▸ **Aim**
Write the next part of the court findings on the levee and the left bank property, picking up after the last sentence given.

▸ **Given passage**
34. Since negotiations with the CB&Q for purchase of its left bank property by the Government and construction of a right bank levee were never consummated, the defendant instituted condemnation proceedings against the CB&Q on October 25, 1962, filed a declaration of taking which vested an easement estate in the Government in 7.41 acres of the railroad right-of-way, and deposited $16,500 in the court registry as estimated compensation. The condemnation proceedings were still pending at the time of trial of the instant case. In 1965 CB&Q contributed $12,000 to Sarpy County for construction of a right bank levee which was constructed in 1965, after the flooding of plaintiff’s property complained of in this litigation.
35. On October 29, 1962, the District Office of the Corps made demand upon the plaintiff for immediate use and occupancy of the latter’s left bank property, and this was granted by plaintiff by return mail. At this time the plaintiff thought that a right bank levee was going to be constructed.
36. Plaintiff’s first information that the Government would not construct a right bank levee was obtained in December 1962 from the CB&Q, but plaintiff believed that other arrangements would be made as soon as certain technical problems were cleared up. When the plaintiff, at defendant’s request, delivered a warranty deed to the District Office for its left bank property on February 11,1963, it still expected the right bank levee to be constructed through some arrangement as soon as technical problems had been solved.

Items listed in a dataset
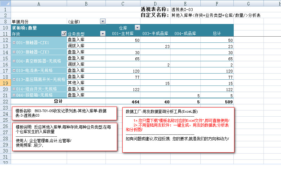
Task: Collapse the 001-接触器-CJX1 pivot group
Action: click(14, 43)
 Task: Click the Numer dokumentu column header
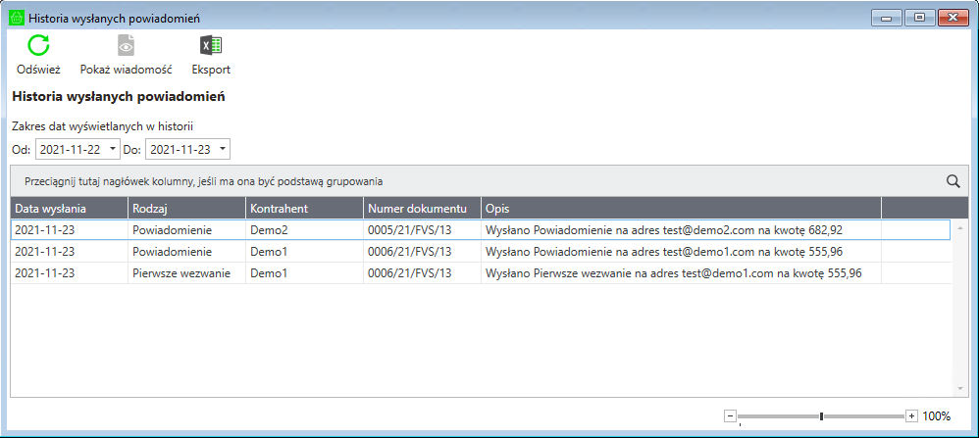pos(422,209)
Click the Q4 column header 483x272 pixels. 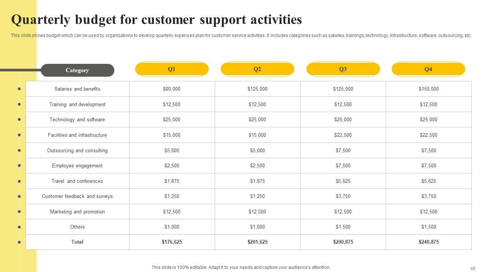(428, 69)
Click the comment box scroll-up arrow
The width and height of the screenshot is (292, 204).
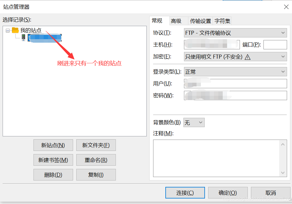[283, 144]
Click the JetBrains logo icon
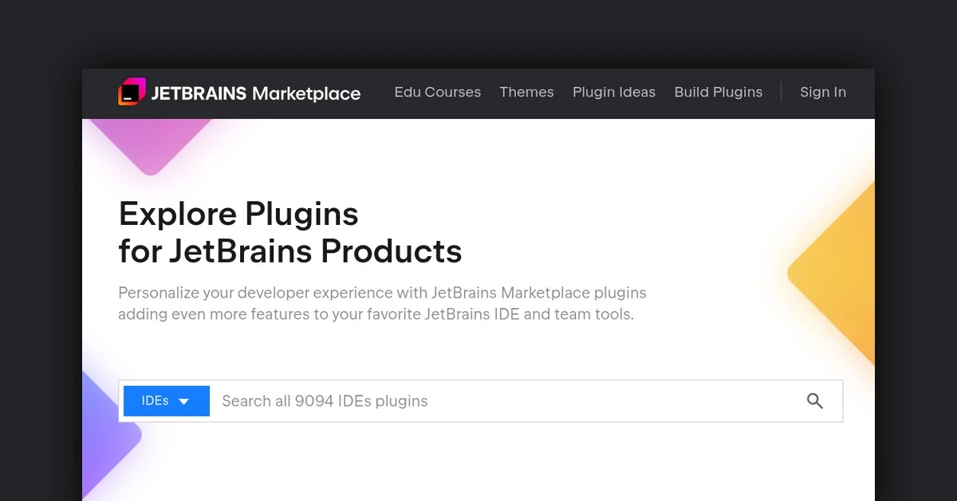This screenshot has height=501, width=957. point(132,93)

▸ **Answer to the problem**
37. The Offutt levee on the left bank of Papillion Creek was begun in the winter of 1962-63 and completed and turned over to the Air Force by the Corps of Engineers in the fall of 1963. It was constructed and designed to contain a water flow of 28,500 c.f.s., plus an additional freeboard.
38. In early 1963 there was another meeting between Cot-trell and Kruger at plaintiff’s plant. Neither party recalls who suggested the meeting. At this conference, Cottrell specifically explained that a regulation made it impossible for the expenditure of government funds directly on the right bank, but that the Burlington Railroad was being “overpaid” in an amount sufficient to build the dike on the right bank. Both prior to and after this meeting, Mr. Herbert Harris, treasurer of plaintiff company, whose office was in Omaha, periodically questioned Kruger as to the cause of the inaction in building the right-bank levee. Kruger’s explanations of temporary complications and technicalities satisfied him. Though the right-bank levee was not constructed in 'accordance with plaintiff’s conception of the Government’s contractual obligations, and despite earlier indications casting doubt on its own view, By-Products never, from the record, made any complaints to the Corps of Engineers, nor demanded performance.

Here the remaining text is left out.